- S. Salim Ahmad, the 56-year-old murder victim
- Born: S. Salim bin Ahmad 1943 Japanese Occupation of Singapore
- Died: 2 May 1999 (aged 56) Geylang, Singapore
- Cause of death: Fatal skull fractures
- Occupation: Rag-and-bone man
- Known for: Murder victim

= Murder of S. Salim Ahmad =

1999 murder of a rag-and-bone man in Singapore

On 2 May 1999, at a coffeeshop in Singapore's Geylang, 56-year-old rag-and-bone man S. Salim Ahmad was brutally battered to death by a man whose girlfriend was allegedly harassed by Salim. The murderer, identified as Seah Kok Meng (佘国明 (Shé Guómíng); Pe̍h-ūe-jī: Siâ Kok-mêng), fled Singapore for Malaysia, where he remained in hiding for a year before his arrest in May 2000. Seah, who claimed that he was acting under sudden and grave provocation and had no intent to fatally assault Salim, was found guilty of murdering Salim and sentenced to death in November 2000. Seah's appeal was dismissed and he was hanged on 30 November 2001.

==Murder==
On 2 May 1999, an elderly man was battered to death outside a coffeeshop in Geylang, Singapore.

The victim was 56-year-old S. Salim Ahmad, a rag-and-bone man who was allegedly bashed up by about three people. According to witnesses, Salim was seen running towards the coffeeshop and he was pursued by about three men, and two of them were allegedly armed with wooden sticks. After pursuing Salim for a distance of around 500m, the attackers, described to be Chinese people aged in their 30s who sported fair complexions, had caught up with Salim nearby a public pay phone outside the coffeeshop, and they had beaten Salim up. After the assault itself, the three perpetrators fled the coffeeshop and two of the assailants ran towards Lorong 3 Geylang, while the third and final suspect headed towards Lorong 7 Geylang.

An autopsy was conducted by forensic pathologist Dr Paul Chui, and he found three severe skull fractures on Salim's head, and each of these injuries were sufficient in the ordinary course of nature to cause death. Aside from the skull fractures, Dr Chui found injuries over Salim's right shoulder, chest, right forearm, right thigh and right ankle. He concluded that these injuries were caused by blunt force trauma as inflicted by a stick with a square or rectangular cross-section, and a moderately severe amount of force was used by the killer(s) during the course of the assault. After the completion of the autopsy, Salim's body was not immediately recovered by his family for burial.

==Investigations==
The death of S. Salim Ahmad was classified as murder. The police conducted their investigations to identify the assailant(s) and interview the witnesses, including the owner of the coffeeshop, with regards to the fatal assault of Salim.
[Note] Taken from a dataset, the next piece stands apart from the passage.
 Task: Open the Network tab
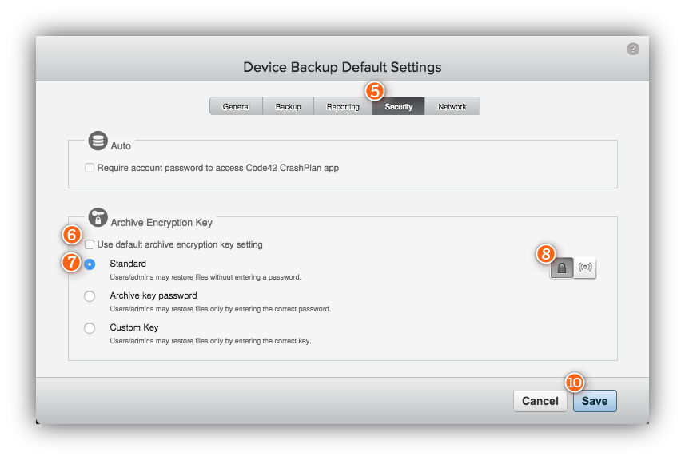(x=452, y=105)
Although it was initially determined that three people were involved in the murder, the investigations ultimately concluded that a sole attacker was responsible for murdering Salim. Soon after, the police received an informant's tip-off about the suspected murderer. Based on information provided, the police identified the suspect as 31-year-old Seah Kok Meng (alias Ah Meng), a Singaporean and labourer. However, Seah was no longer in Singapore by the time the police established his identity, and efforts were made to trace his whereabouts and arrest.

In the same month when Salim was murdered, Singaporean crime show Crimewatch re-enacted the murder of Salim (as well as an unrelated sexual assault case) and it aired on television. The police also sent a public arrest notice on the television programme, appealing for information to seek the whereabouts of Seah, as well as revealing his personal particulars in an effort to arrest him.
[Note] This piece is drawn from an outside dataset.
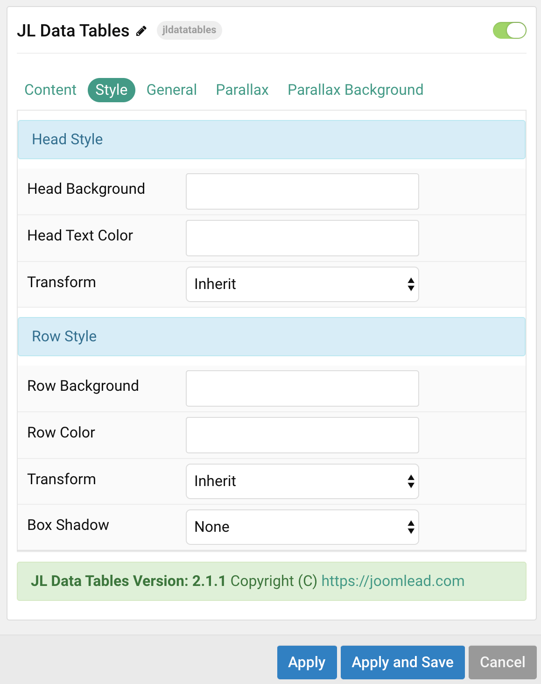
Task: Click the Apply button
Action: [x=307, y=662]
On 12 May 2000, the Royal Malaysia Police arrested Seah in Malaysia and the Singapore Police Force were notified of his arrest. The next day, an extradition order was issued and Seah was handed over to the Singaporean authorities. Upon his arrival in Singapore, Seah was charged with murder in the Subordinate Courts of Singapore, about a year after he killed Salim.

==Trial of Seah Kok Meng==

Seah Kok Meng, who was accused of murdering Salim, who allegedly molested Seah's girlfriend

On 14 November 2000, Seah Kok Meng was officially brought to trial for the murder of S. Salim Ahmad at the High Court. Seah was represented by Surian Sidambaram and M. Mahendran, while the prosecution consisted of both David Khoo and Raymond Fong. The trial was presided over by Justice Kan Ting Chiu.

The trial court was told that on the night of 1 May 1999, at a hawker centre at Lorong 2 Geylang, Seah, his girlfriend Bok Swee Hoon (alias Ah Hoon) and a friend named Chan Kam Seong (alias Ah Xiang) were having drinks, and during the session itself, Seah and Bok had an argument with each other before Seah and Chan left the hawker centre, leaving Bok alone at the hawker centre. Bok, who was then in prison for drug-related offences, was summoned as a witness, and she testified that on the night before the incident, after she argued with her boyfriend and was left alone, she decided to head to a coffeeshop at the junction of Sims Avenue and Lorong 5, where Seah was a regular patron. On the way, Bok encountered the victim Salim, who followed her and even molested her on her breasts and shoulder. Although Bok warned Salim not to do so, Salim persisted and followed her to the coffeeshop. Bok did not find her boyfriend at the area, but Salim continued to harass her. Bok sat down at a vacant table inside the shop and tried calling her boyfriend, and Salim asked her repeatedly to go home with him.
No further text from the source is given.